Brief Filed: Continuing to Defend Marriage Equality Against All Challenges
GLAD submitted an amicus brief in a Florida appeals court to support the position that the relationships and marriages of same-sex couples must be seen as equal to all other marriages in the eyes of the law. With assistance from the Miami firm of Gelber, Schachter & Greenberg, P.A., GLAD, joined by the ACLU of Florida, supports the jury’s award of spousal loss of consortium damages to widower Bryan Rintoul in a wrongful death lawsuit against Phillip Morris USA Inc. & R.J. Reynolds Tobacco Company. These corporations were held responsible for the death of Bryan’s husband.

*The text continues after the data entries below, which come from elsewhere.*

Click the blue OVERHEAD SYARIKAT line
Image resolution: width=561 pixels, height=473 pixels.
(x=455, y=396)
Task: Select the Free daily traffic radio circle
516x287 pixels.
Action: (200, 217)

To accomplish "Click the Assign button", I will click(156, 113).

Bryan lost his beloved husband Ed to lung cancer in 2018, after 37 years together. Despite the couple’s many years together, the companies argued that Bryan is ineligible for spousal damages because, under applicable Florida law, a couple must be married at the time one spouse was injured. Ed was diagnosed with COPD in 1996, and Ed and Bryan’s marriage was not solemnized until January 2015, when Florida first began licensing marriages. Bryan’s counsel argued that this “marriage-at-time-of-injury” rule could not be applied to Bryan because the couple was prohibited from marrying in 1996. Instead, counsel argued that Bryan must be allowed to show that he and Ed would have been married by 1996 had they had been allowed to do so. The trial judge agreed, and the jury so found.
The Florida appellate court must now decide if the trial court and jury were correct – whether it would be unconstitutional today to deny the rights and benefits tied to marriage to anyone – like Bryan – because they were not married at a required point in time and were not married because the government had precluded them from marrying at that time.

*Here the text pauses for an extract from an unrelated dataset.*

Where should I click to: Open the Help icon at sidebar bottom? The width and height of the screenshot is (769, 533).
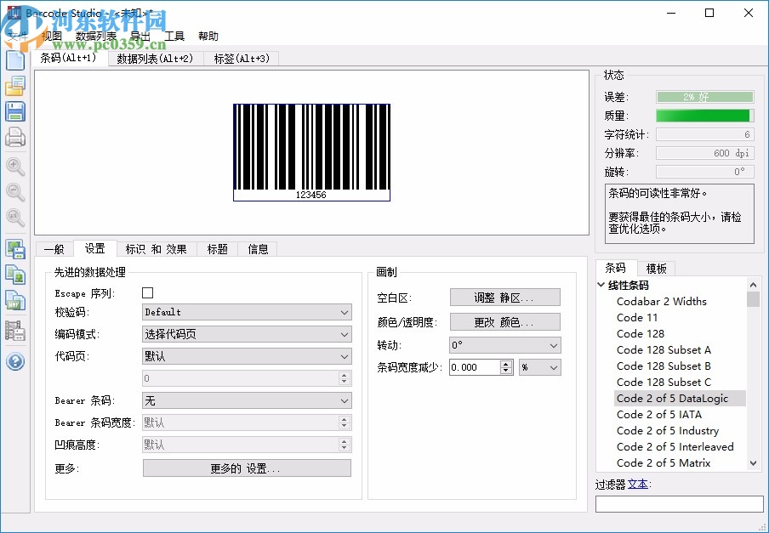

GLAD’s brief argues that the companies’ reliance on Florida’s discriminatory marriage laws in 1996 – and continuing until 2015 – to render invisible same-sex couples’ relationships and marriages – and deny them the benefits tied to marriage – would wrongly perpetuate the very discrimination condemned by the Supreme Court’s 2015 Obergefell v. Hodges decision. In other words, “Where the government conditions benefits on marriage but same-sex couples are barred from marriage, the government necessarily discriminates against same-sex couples in an unconstitutional manner.”

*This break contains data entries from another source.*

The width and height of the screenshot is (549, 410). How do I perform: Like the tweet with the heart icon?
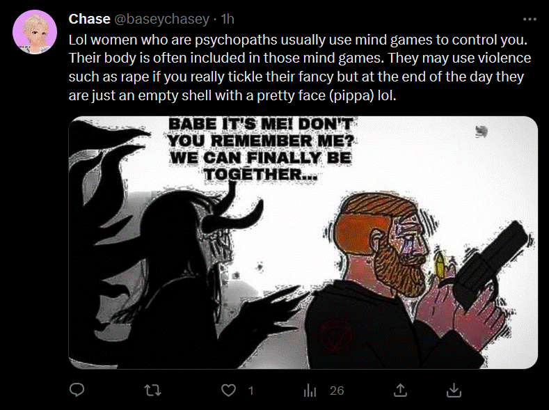click(x=229, y=390)
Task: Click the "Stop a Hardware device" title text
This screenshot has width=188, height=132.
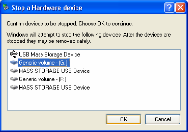Action: [x=47, y=8]
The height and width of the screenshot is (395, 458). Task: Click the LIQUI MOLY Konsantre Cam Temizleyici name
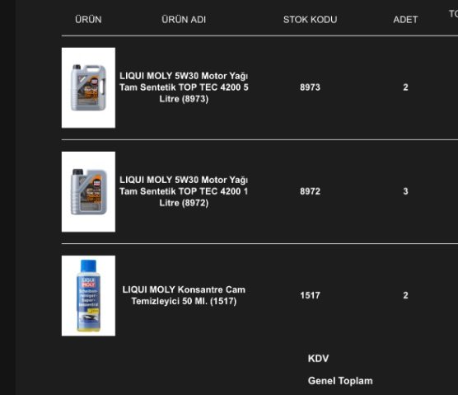[184, 295]
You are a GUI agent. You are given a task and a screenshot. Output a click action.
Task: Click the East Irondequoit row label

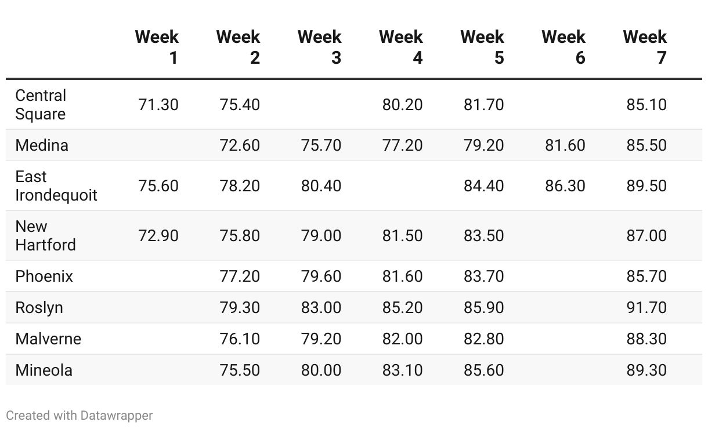pyautogui.click(x=56, y=186)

The brief also discusses research explaining how same-sex couples in long-term relationships commencing in the 1980’s and 1990’s – and Ed and Bryan became involved in 1983 – understood and formed familial commitments equivalent to marriage at a time when there were no relationship recognition laws and no apparent prospects for marriage. That research undermines the companies’ argument that Ed and Bryan lacked a committed relationship by 1996 because they had, for example, failed to have a commitment ceremony, seek to marry in some other state, sign up for a very limited local domestic partner registry or have children. Rather, Ed and Bryan demonstrated their commitment to each other when they moved from California to Florida, then to Georgia, and then back to Florida, buying new homes together each time. They did jointly what they could – property ownership and bank accounts and treated each other’s family as their own in good times and with aging and illness. Based on the trial testimony, we argue that the jury had ample evidence to find that the couple would have been married by 1996 if they could have done so.
GLAD is extremely thankful for the support and collaboration of Gelber Schachter & Greenberg, P.A., a Florida law firm that donated its time and resources to work with us on this important brief.